*** Material supplied ***
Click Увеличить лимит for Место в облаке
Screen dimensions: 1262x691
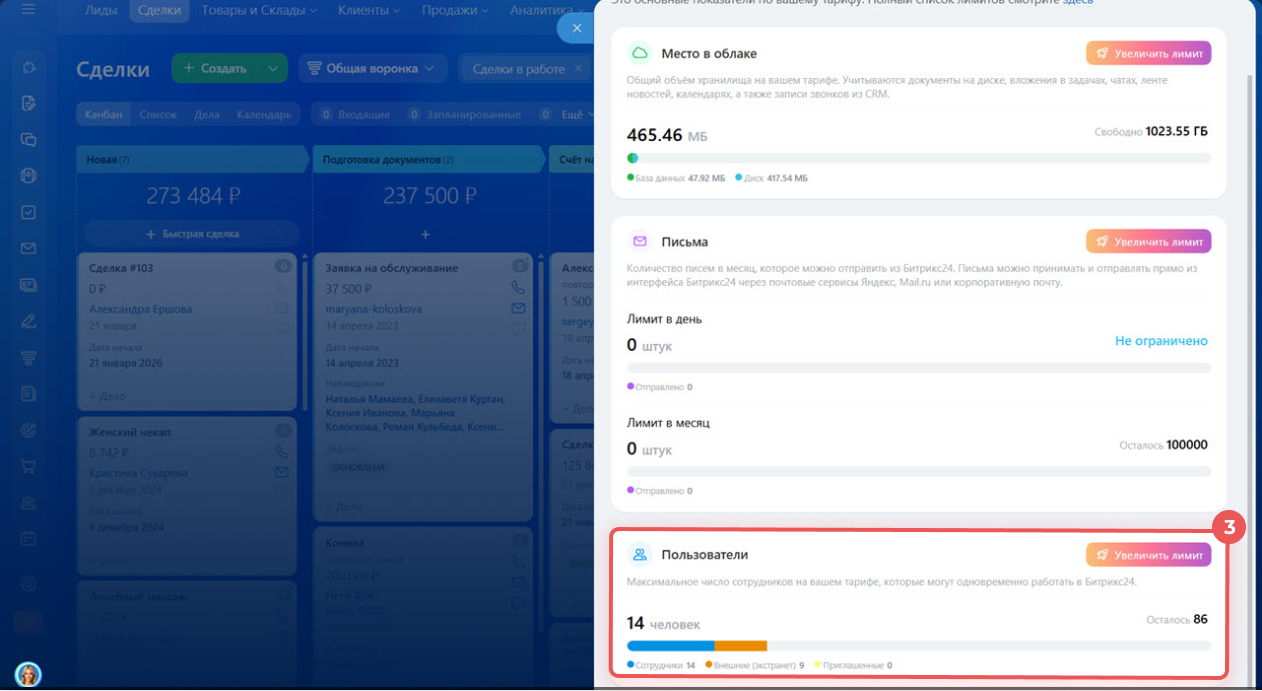click(x=1148, y=53)
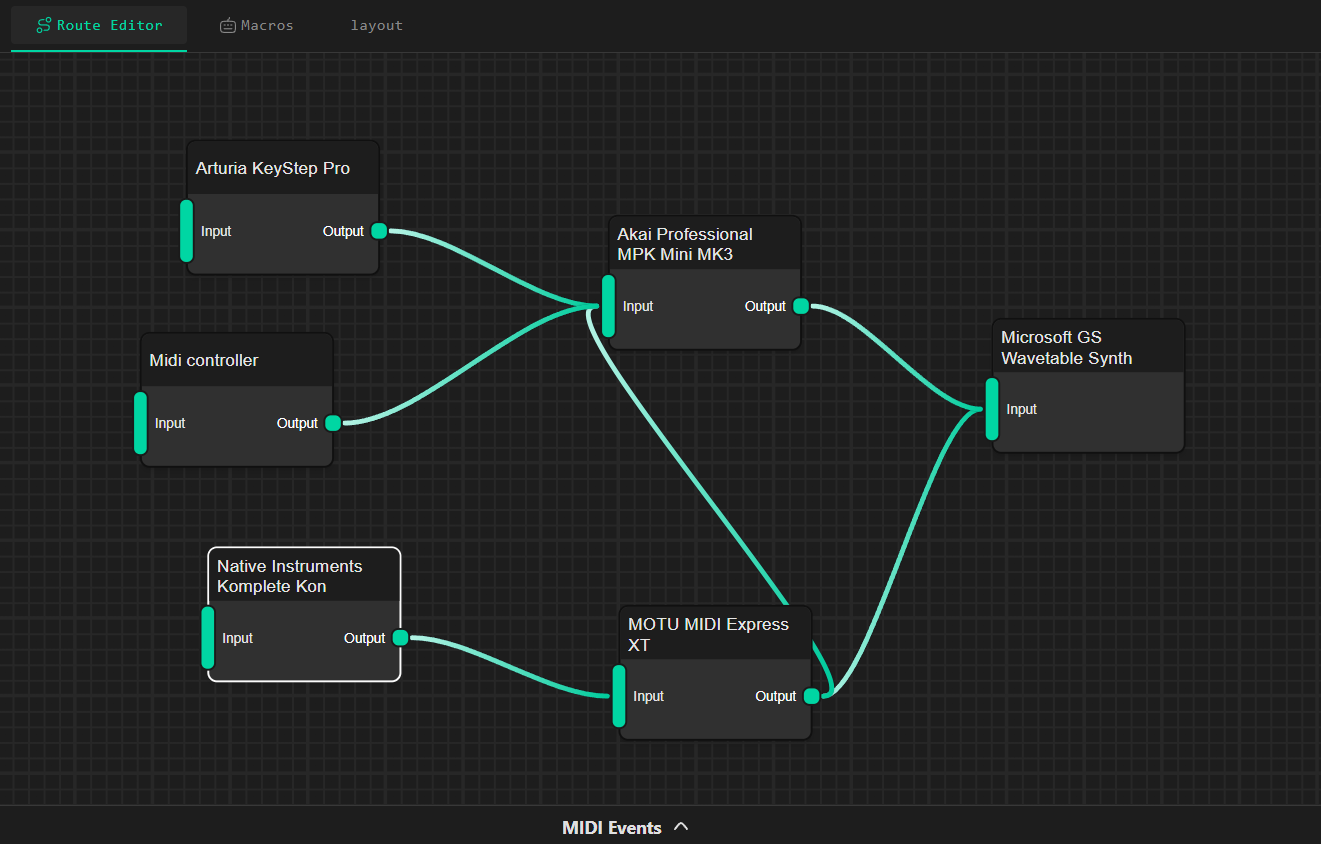1321x844 pixels.
Task: Click the Akai MPK Mini MK3 Output port
Action: tap(799, 306)
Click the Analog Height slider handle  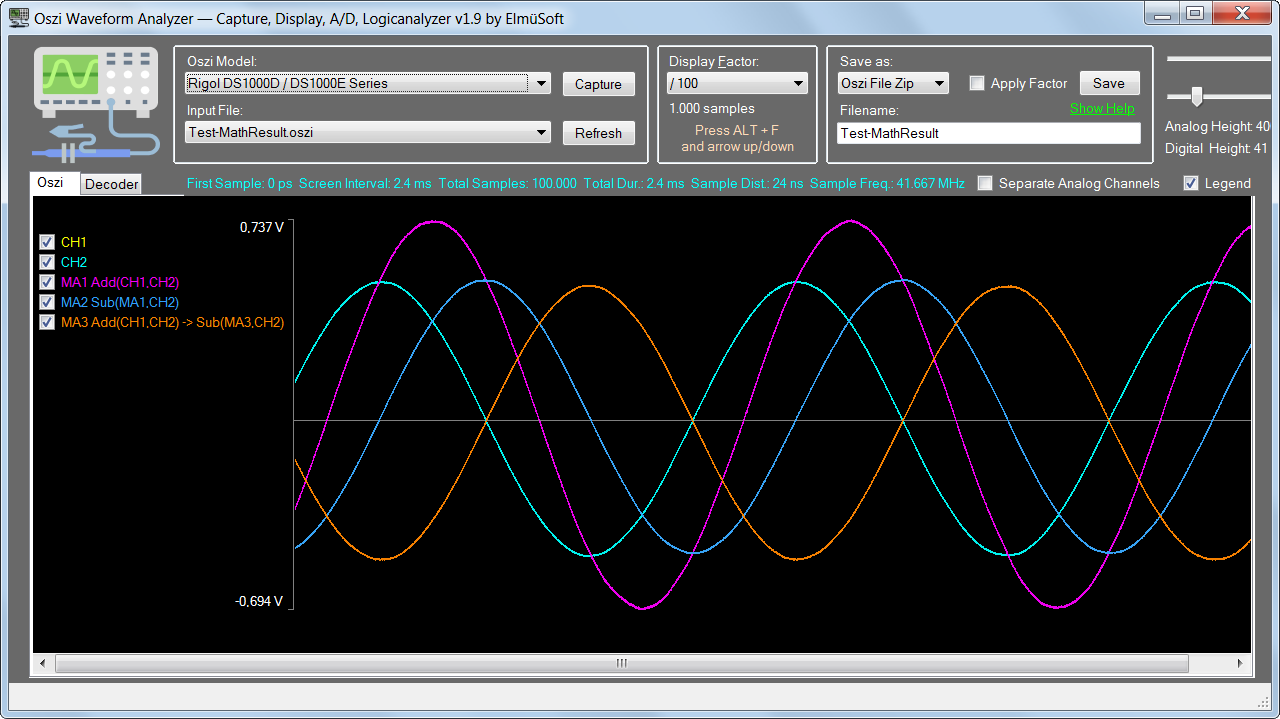(x=1196, y=96)
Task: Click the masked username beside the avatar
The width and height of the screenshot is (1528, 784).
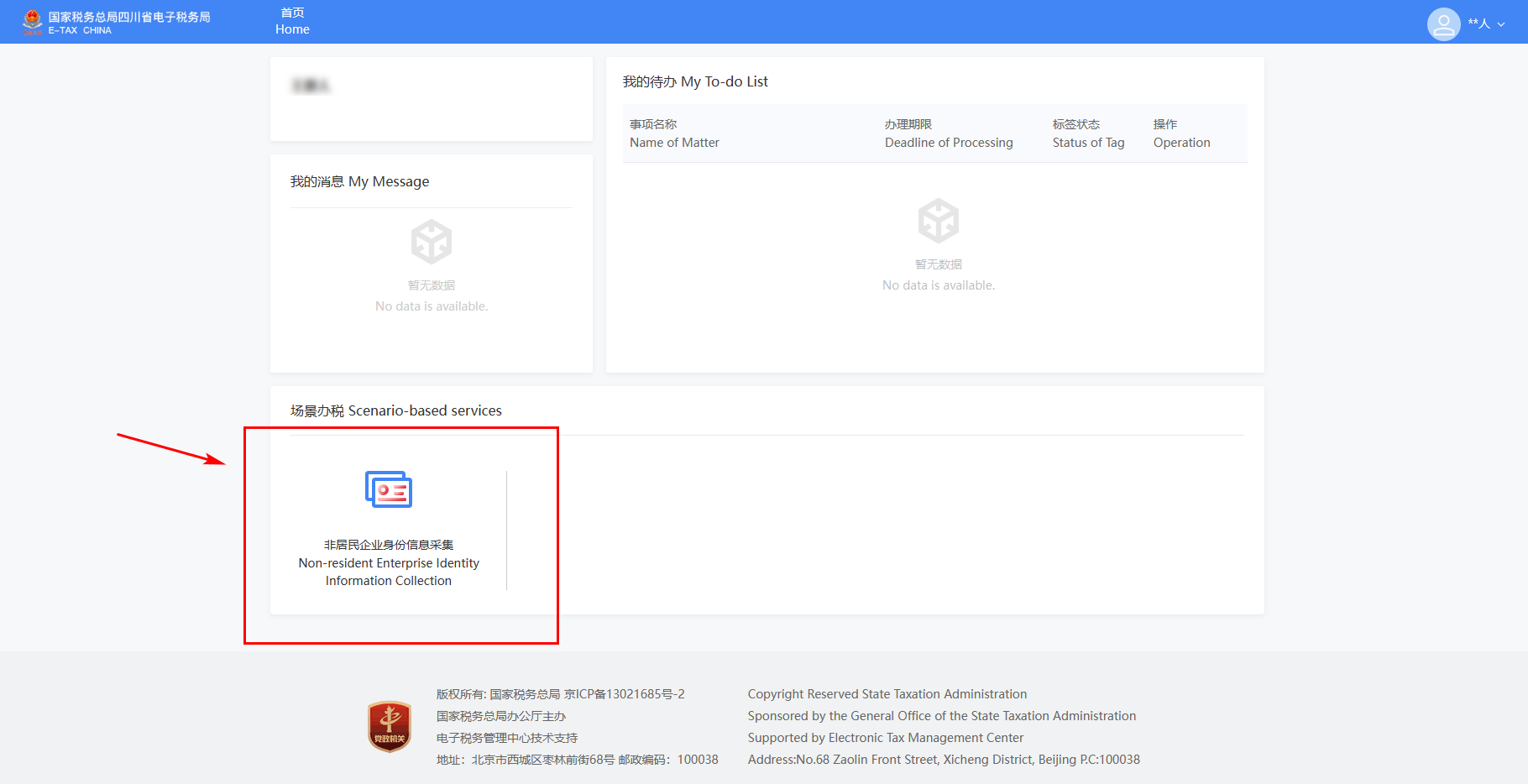Action: (x=1478, y=24)
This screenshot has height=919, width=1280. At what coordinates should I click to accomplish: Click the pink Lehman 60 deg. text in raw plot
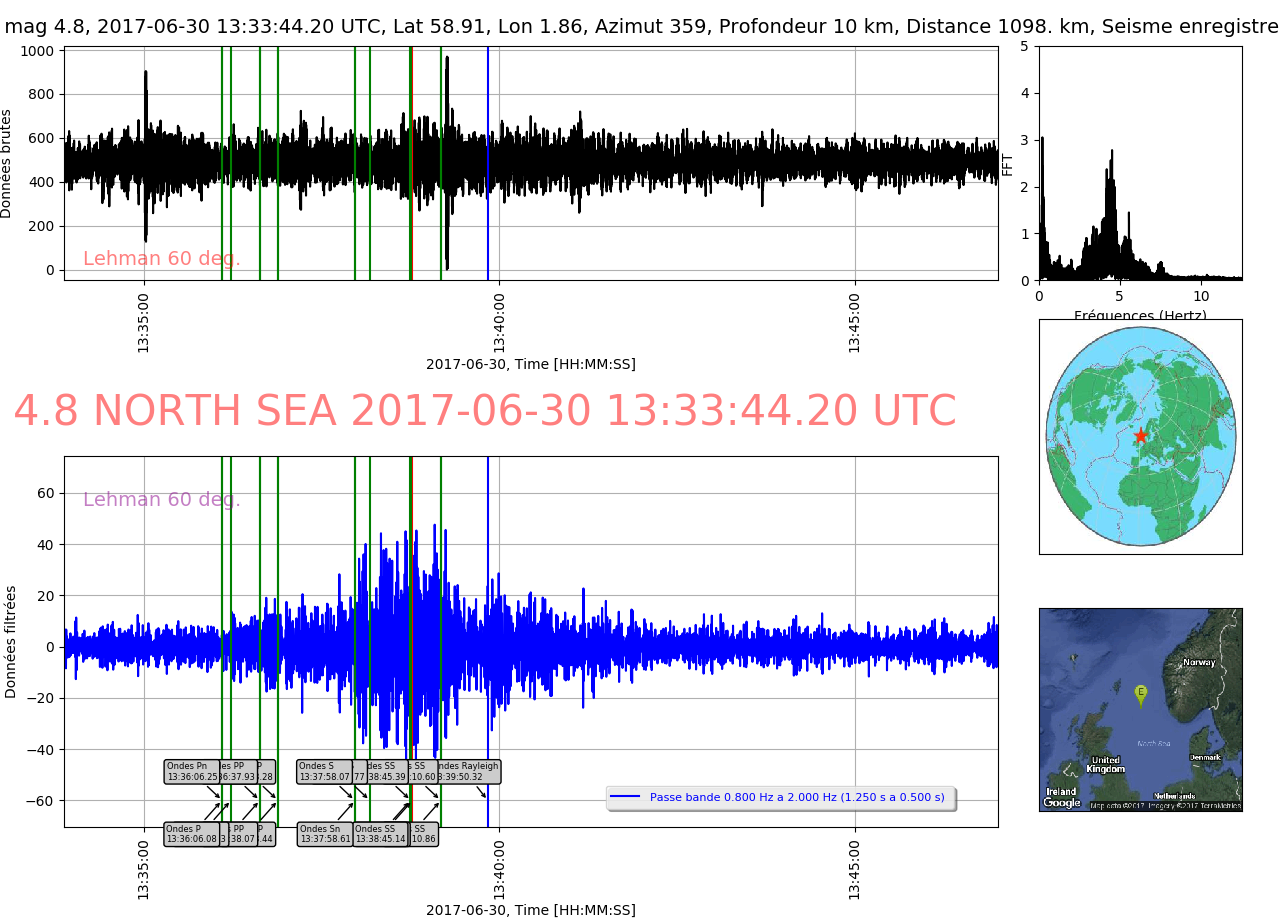(x=161, y=259)
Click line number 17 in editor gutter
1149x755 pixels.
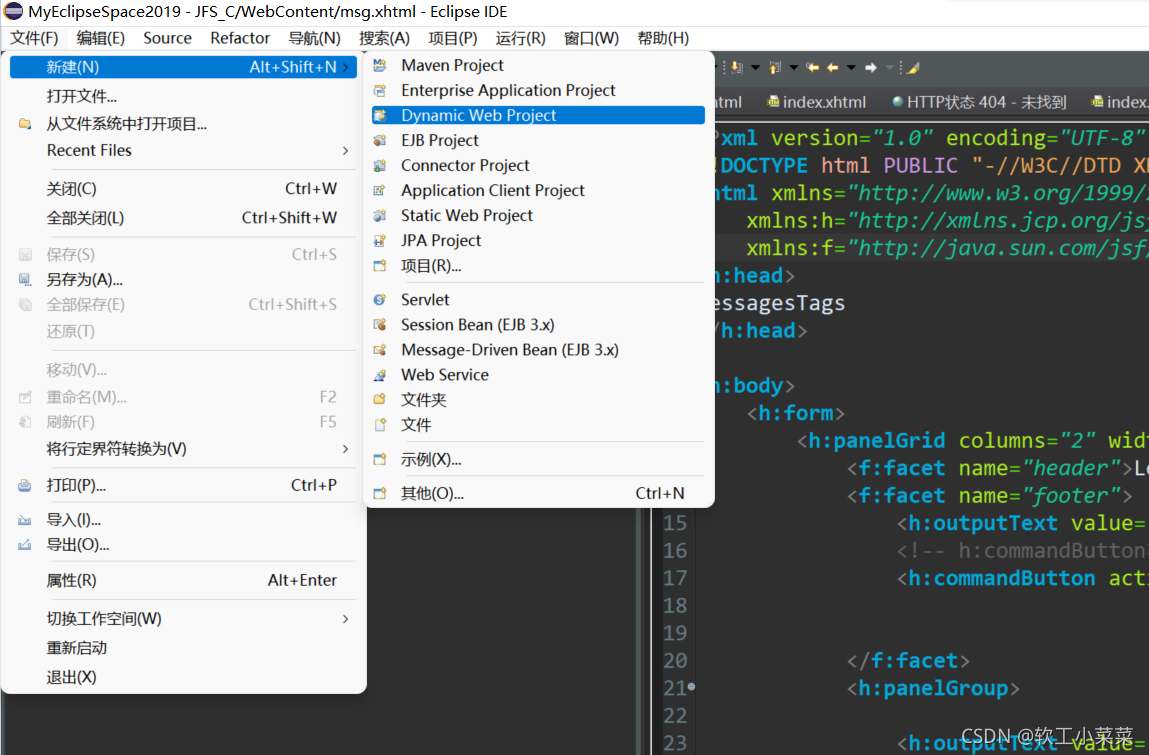[x=675, y=578]
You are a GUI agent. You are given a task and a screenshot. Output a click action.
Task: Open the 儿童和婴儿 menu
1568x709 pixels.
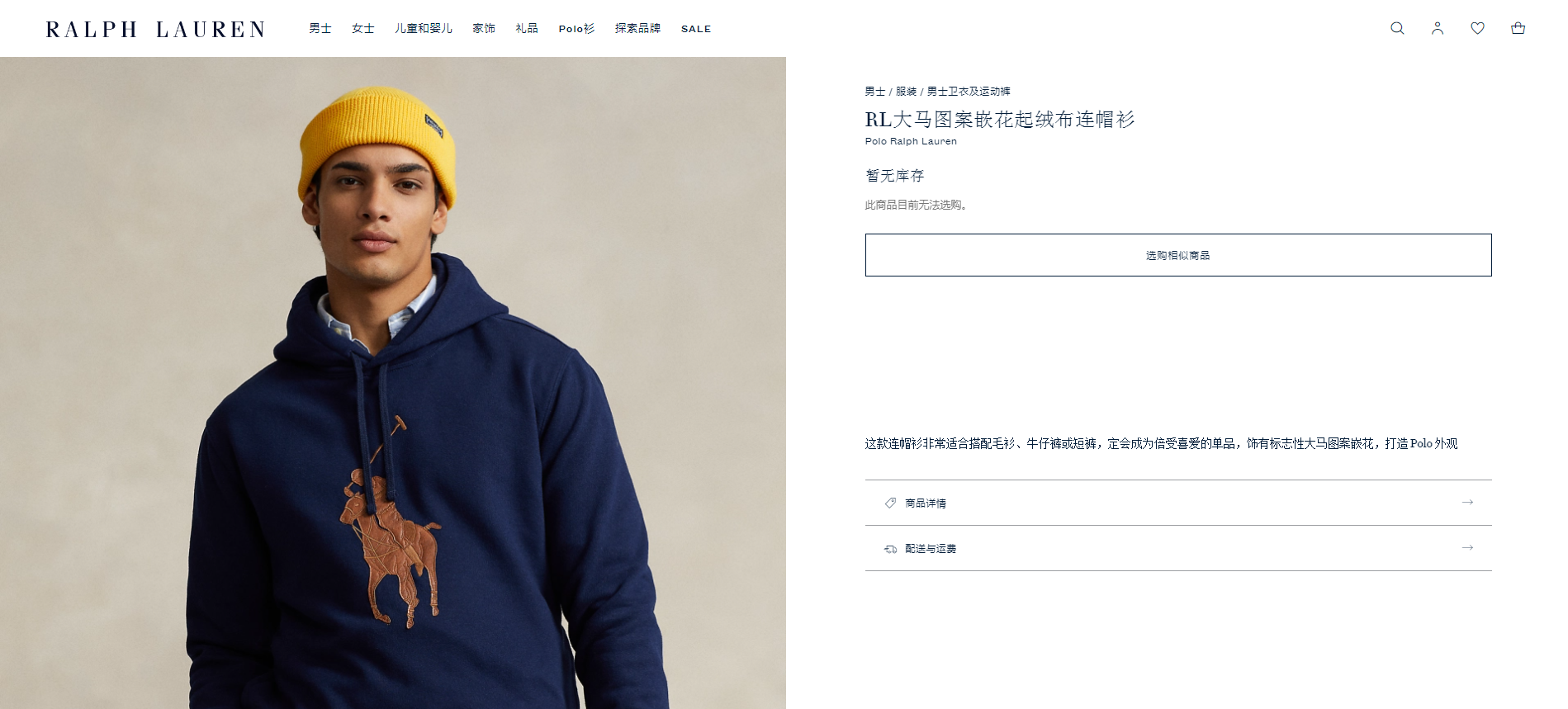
***
Which lines above contain the word "width"? Copy out each of them in full.

The width and height of the screenshot is (1528, 784).
This screenshot has height=919, width=1280. At what coordinates should I click to accomplish: Click the pink Lehman 60 deg. text in raw plot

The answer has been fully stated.